Entradas sobre onde aparecem os itens
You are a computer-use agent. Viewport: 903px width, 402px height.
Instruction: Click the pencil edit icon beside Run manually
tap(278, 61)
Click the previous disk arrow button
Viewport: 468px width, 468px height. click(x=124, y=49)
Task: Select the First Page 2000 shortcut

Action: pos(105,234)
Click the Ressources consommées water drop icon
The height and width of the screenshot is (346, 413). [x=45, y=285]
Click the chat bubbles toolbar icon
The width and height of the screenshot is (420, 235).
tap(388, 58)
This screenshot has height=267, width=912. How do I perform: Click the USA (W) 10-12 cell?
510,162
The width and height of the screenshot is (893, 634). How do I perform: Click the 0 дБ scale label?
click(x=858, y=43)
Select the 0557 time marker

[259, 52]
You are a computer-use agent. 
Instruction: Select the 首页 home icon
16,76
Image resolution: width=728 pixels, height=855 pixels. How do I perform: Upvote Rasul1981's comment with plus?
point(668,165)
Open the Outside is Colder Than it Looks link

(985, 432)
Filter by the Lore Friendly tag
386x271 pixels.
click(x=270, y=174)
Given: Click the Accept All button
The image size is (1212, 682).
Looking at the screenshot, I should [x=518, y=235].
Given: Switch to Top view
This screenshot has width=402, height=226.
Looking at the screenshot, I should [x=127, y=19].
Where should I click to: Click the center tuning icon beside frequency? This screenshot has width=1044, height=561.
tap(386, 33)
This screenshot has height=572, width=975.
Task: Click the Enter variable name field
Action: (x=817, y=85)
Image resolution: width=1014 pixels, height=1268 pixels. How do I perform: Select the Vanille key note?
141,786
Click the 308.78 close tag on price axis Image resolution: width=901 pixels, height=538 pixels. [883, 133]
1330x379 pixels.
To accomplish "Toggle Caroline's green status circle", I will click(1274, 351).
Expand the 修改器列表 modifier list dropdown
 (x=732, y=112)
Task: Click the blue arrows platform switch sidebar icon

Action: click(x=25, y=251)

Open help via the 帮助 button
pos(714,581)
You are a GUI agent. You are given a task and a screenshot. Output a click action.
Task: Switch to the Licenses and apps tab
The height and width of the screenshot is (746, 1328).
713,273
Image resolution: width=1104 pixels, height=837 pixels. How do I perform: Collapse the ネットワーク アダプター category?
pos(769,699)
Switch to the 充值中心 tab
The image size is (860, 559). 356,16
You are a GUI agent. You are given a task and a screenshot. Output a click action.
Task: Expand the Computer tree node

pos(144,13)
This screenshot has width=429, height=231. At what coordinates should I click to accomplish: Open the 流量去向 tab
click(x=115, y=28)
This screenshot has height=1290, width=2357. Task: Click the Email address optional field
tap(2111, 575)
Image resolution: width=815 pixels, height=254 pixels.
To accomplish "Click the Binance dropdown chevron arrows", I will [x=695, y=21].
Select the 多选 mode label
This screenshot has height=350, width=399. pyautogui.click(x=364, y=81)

> [Objetivo da tarefa] Reproduza, sem alterar nada, as linhas que começam no início dos itens e terminam na linha que contém "Action: pos(105,234)", incluindo ambas as extremidades.

> [Solução do problema]
You are a computer-use agent. Viewport: 903px width, 402px height.
Instruction: Click the pencil edit icon beside Run manually
tap(278, 61)
Click the previous disk arrow button
Viewport: 468px width, 468px height. click(x=124, y=49)
Task: Select the First Page 2000 shortcut

Action: pos(105,234)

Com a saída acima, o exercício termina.